++++ Source extract ++++

Complexity Level: IntermediateOver the weekend, a few friends and I had our second Wild Duck Party for the season (thanks for the great hunt Ross!). It was a blast for us to cook and soon the night turned into a conversation rich with laugher, wine, and hot buttered rum! It was great. This time, I was able to go to a friends house (Erica's House) and helped her cook her first ever wild duck... and it was a Huge Success!
We wanted to track our progress to start posting on Bargain Bites for Beginners, but Erica is much better than a beginner, and so we had fun learning new tricks, and figuring out things we could buy to get her kitchen prepped for all the successful meals she will cook in the future.
I think I might start BB4B (bargain bites for beginners) with tips on how to affordably stock your pantry, and your kitchen, so anything is possible. First mission: Erica's Kitchen: Sharp knives and (it's true) a whisk! She needs a whisk!! One thing is for sure, our wild duck chase kitchen soon became an art studio, and we created some gorgeous plates of deliciousness... The clean up however.... was left for the morning (sorry! too much wine!)
Earlier I had posted about a wild duck challenge, and what took some serious research and a string of luck, became a fabulous meal with wine, wile rice, and friends.

++++ Information supplied ++++

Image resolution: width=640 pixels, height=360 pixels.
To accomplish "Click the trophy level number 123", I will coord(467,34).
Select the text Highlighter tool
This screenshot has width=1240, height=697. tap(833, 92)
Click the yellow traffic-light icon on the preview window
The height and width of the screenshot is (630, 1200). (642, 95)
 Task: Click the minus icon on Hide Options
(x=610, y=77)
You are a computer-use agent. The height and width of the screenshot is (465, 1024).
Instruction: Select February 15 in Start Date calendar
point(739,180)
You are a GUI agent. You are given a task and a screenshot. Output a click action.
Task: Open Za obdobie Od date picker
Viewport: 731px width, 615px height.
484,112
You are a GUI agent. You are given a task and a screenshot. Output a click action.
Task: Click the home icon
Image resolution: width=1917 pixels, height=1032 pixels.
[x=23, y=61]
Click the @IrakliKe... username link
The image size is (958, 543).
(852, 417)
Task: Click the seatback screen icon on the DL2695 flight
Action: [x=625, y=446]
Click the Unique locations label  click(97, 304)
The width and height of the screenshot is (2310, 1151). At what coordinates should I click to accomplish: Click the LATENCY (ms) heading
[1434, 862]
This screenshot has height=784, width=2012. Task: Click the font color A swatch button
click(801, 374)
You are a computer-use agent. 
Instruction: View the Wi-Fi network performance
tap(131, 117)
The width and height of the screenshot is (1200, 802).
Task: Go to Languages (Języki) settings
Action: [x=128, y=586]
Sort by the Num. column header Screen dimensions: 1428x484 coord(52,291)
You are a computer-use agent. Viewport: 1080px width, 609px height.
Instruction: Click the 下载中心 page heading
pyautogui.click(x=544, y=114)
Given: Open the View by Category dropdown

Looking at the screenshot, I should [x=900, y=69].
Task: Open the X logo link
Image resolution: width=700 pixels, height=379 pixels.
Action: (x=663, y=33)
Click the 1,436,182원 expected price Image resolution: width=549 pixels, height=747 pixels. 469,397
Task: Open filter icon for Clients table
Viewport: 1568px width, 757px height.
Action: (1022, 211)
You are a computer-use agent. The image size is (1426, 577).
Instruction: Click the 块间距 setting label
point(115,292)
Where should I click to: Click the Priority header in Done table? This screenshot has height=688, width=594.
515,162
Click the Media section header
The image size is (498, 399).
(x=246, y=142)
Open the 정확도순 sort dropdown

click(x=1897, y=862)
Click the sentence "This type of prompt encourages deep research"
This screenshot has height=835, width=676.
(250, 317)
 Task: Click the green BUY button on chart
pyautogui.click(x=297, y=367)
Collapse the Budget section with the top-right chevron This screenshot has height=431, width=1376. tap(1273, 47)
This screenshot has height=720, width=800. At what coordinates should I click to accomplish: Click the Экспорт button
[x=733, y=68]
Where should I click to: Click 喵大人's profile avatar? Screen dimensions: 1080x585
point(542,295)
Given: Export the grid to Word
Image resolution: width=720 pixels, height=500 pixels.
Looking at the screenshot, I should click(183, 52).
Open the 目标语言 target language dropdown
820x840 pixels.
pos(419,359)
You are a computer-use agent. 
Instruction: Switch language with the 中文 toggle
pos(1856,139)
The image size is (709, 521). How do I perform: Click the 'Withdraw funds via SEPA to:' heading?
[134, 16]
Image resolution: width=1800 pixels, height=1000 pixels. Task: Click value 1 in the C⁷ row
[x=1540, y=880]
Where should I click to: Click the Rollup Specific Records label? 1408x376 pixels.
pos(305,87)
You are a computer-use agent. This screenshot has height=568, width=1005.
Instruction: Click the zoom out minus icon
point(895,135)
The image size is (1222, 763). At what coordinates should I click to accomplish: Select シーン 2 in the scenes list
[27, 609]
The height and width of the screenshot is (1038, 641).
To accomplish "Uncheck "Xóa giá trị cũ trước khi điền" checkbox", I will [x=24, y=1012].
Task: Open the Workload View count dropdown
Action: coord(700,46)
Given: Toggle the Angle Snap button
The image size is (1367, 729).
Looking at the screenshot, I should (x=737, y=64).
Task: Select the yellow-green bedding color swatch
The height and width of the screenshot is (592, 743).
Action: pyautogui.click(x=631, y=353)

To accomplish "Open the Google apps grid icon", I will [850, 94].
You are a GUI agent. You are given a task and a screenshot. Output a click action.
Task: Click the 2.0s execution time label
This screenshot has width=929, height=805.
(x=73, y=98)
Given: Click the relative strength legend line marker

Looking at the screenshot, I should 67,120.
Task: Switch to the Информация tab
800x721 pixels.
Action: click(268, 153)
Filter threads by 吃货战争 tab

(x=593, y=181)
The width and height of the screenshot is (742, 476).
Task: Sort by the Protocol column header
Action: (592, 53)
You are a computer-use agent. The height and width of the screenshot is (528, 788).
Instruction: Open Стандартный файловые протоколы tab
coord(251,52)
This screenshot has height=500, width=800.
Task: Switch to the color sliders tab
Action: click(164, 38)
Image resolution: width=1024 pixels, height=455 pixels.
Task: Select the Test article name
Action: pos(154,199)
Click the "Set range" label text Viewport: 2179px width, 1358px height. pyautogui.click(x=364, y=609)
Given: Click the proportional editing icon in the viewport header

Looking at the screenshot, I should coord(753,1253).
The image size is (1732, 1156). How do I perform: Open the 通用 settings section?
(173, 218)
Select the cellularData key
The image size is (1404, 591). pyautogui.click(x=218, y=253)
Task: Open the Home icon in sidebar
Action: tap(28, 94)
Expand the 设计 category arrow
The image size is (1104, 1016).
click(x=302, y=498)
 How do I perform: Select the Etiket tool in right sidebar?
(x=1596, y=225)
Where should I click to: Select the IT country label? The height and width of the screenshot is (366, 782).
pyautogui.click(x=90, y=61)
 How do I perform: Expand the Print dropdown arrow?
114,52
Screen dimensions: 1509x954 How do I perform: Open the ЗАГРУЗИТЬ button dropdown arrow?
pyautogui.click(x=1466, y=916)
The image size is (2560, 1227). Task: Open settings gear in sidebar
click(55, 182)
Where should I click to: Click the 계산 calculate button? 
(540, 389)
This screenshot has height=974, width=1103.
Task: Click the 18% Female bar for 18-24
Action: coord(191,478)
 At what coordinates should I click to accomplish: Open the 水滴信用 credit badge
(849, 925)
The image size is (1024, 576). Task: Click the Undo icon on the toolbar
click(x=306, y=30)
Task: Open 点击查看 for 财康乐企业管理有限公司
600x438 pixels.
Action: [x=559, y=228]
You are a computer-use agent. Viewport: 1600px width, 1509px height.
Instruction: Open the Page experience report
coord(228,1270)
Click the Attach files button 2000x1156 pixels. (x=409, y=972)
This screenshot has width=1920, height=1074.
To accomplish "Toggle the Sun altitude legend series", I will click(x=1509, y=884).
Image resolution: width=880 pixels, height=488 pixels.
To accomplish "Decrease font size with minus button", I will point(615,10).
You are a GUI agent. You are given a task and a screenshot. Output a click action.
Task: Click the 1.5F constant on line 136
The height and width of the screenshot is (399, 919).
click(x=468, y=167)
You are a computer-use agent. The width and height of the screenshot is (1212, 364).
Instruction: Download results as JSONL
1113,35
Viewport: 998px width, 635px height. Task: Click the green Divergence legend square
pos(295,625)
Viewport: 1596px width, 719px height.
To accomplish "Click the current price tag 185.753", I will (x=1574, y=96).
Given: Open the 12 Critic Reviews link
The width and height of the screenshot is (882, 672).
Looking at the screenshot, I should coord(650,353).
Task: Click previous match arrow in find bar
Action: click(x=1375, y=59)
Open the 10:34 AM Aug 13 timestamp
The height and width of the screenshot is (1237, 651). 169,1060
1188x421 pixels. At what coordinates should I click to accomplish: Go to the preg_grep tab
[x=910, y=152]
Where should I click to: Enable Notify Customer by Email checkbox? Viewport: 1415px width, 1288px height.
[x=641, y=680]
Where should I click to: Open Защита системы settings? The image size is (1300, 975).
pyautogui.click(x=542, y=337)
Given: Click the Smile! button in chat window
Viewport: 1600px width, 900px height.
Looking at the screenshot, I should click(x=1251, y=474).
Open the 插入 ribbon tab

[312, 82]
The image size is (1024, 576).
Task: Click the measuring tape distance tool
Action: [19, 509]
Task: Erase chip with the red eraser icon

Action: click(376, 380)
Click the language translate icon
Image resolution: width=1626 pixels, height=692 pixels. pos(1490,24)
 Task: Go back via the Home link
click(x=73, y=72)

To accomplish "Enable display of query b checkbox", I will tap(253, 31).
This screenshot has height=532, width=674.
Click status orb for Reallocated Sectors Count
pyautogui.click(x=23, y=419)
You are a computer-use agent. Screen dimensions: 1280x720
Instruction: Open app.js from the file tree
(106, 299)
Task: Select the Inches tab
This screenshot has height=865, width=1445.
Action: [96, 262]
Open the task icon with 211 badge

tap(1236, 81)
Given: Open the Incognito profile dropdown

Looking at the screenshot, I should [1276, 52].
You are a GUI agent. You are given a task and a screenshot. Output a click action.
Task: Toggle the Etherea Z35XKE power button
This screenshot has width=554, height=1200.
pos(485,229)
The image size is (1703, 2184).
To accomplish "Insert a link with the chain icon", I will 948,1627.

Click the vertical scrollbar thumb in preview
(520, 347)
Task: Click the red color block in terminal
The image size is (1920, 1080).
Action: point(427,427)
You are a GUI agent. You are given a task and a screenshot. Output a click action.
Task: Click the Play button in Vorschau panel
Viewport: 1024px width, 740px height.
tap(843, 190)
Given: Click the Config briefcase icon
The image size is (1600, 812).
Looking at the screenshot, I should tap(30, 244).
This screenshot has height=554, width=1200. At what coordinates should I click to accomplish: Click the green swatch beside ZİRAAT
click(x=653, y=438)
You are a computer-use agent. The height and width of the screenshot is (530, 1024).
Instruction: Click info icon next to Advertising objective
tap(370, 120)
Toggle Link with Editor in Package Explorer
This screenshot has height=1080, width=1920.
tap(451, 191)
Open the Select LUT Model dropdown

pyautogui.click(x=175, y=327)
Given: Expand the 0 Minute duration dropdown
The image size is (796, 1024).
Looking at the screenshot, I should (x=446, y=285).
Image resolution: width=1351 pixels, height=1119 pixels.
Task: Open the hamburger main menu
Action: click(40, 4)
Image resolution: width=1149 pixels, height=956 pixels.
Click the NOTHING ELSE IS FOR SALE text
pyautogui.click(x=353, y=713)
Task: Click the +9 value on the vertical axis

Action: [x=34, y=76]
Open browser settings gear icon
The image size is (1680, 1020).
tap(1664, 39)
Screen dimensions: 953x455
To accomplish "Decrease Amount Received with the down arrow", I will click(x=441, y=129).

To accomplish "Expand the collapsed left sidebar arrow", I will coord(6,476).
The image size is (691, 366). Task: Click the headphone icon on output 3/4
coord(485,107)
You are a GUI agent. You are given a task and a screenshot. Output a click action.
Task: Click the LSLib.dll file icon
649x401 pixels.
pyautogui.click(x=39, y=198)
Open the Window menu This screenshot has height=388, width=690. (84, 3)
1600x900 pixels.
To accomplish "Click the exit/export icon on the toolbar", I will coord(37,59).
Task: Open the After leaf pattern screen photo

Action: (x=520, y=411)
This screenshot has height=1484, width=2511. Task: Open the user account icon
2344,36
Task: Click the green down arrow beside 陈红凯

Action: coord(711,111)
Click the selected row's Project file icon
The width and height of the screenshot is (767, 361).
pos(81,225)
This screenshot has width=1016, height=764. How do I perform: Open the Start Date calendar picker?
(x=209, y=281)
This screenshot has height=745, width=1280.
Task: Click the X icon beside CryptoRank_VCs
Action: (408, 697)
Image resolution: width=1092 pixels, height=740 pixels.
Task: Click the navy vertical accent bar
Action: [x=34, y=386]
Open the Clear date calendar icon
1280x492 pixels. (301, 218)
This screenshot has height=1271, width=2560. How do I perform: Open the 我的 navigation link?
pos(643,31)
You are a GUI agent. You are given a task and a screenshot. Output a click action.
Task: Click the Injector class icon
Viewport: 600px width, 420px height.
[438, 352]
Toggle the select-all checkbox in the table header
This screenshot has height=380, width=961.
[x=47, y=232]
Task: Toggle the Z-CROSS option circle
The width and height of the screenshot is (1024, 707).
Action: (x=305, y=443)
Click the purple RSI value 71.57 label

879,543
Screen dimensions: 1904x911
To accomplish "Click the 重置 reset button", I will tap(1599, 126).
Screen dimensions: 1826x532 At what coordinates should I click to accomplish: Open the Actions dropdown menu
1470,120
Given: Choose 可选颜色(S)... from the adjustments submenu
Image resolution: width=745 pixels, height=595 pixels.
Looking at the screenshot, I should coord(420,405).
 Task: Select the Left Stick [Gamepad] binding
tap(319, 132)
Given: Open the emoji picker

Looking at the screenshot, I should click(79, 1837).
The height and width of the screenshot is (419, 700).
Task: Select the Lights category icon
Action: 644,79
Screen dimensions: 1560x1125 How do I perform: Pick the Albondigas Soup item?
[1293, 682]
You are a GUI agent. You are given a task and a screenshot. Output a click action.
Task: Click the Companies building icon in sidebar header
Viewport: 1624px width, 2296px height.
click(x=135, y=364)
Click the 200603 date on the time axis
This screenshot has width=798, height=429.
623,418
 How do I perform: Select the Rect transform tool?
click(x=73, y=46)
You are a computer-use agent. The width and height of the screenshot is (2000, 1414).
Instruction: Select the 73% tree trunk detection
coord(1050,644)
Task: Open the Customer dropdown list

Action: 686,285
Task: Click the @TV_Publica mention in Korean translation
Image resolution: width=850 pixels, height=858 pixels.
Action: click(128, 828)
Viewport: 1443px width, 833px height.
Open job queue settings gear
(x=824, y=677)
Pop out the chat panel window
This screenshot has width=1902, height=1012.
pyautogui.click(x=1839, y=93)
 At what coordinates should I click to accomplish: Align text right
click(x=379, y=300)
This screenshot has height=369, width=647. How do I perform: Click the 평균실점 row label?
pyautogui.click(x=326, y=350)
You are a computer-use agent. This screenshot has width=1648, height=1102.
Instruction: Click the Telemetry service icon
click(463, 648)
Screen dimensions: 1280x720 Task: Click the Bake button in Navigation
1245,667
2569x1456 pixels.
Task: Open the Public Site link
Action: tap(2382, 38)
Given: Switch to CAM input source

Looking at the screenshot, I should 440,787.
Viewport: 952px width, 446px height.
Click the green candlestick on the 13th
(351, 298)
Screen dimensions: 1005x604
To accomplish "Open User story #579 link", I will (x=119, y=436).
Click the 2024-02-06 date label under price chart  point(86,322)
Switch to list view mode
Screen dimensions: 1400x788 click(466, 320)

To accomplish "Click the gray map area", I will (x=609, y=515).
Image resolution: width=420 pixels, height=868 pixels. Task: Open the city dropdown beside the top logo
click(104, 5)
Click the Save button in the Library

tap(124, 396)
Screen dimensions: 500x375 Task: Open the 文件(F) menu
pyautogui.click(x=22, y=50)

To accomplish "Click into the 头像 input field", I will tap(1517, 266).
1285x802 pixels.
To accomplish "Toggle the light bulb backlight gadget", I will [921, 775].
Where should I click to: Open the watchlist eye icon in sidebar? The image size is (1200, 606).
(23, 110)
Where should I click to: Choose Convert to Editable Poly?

++++

**Request A**. In the duck party post, copy the passage from "We wanted to" to "in the future.", swapping "kitchen" for "cooking space".
**Request B**. Write what comes next in the duck party post, picking up after its final sentence.
The listing is separate material and has nothing to do with the duck party post.

**Expected answer A**.
We wanted to track our progress to start posting on Bargain Bites for Beginners, but Erica is much better than a beginner, and so we had fun learning new tricks, and figuring out things we could buy to get her cooking space prepped for all the successful meals she will cook in the future.

**Expected answer B**.
This time around, Erica took on a mission to find, create, and successfully host another round of the challenging wild duck. And this time, we had (3) whole ducks to roast: 1 Mallard and 2 Teal! How marvelous!
The recipe was fit for the season: A bread, apple, cranberry stuffing rich with herbs and crunch onions. The birds were stuffed with herbs and stuffing to give them an aromatic taste, and were set in a roasting pan with onions and delicately wrapped in bacon. Yes. Bacon. The drippings were transformed into a fabulous, duck and bacon sherry reduction with shallots and lots of love from Erica's roommate -- who did an excellent job with prepping all the garlic and onions (not to mention all the tears!).
For the ducks, the Mallard roasted for 35 minutes (20 for to teal) at 425 degrees Fahrenheit. We then broiled them for 3-5 minutes to crisp the skin and bacon, and then let them rest for 15 minutes before carving off the breast meat. These ducks were perfectly crisp on the outside and a beutiful rich purple red rare on the inside.
If you are a first time Bargain Bites visitor, in a previous duck post (posted here) I talked about how to cook and preserve the wild duck flavor without making it taste gamey or like liver. To do this, you do want to cook a medium rare to rare bird. This is because the duck's will have more of a steak like texture and flavor. If you cook them too much, like ostrich (which is very healthy and rich in iron) they will get a metallic taste. This would not be delicious.
There were brie and goat cheese stuffed figs and wine to start, a collaborative display of sides, and to finish the day of labor, we shared hot buttered rums (recipe here):
These were what made the night complete. Good food, good friends, holarious stories... and did I mention bottles of wine later (opps... ) we made these amazing drinks. Butter, cinnamon, cloves, sugar, rum, and a dollop of ice cream, some background Christmas music and a fresh tree decoated and lit, we slowly finished the evening sippin on our mugs of cheer.
|At least we recycle!!
Thanks for stopping by!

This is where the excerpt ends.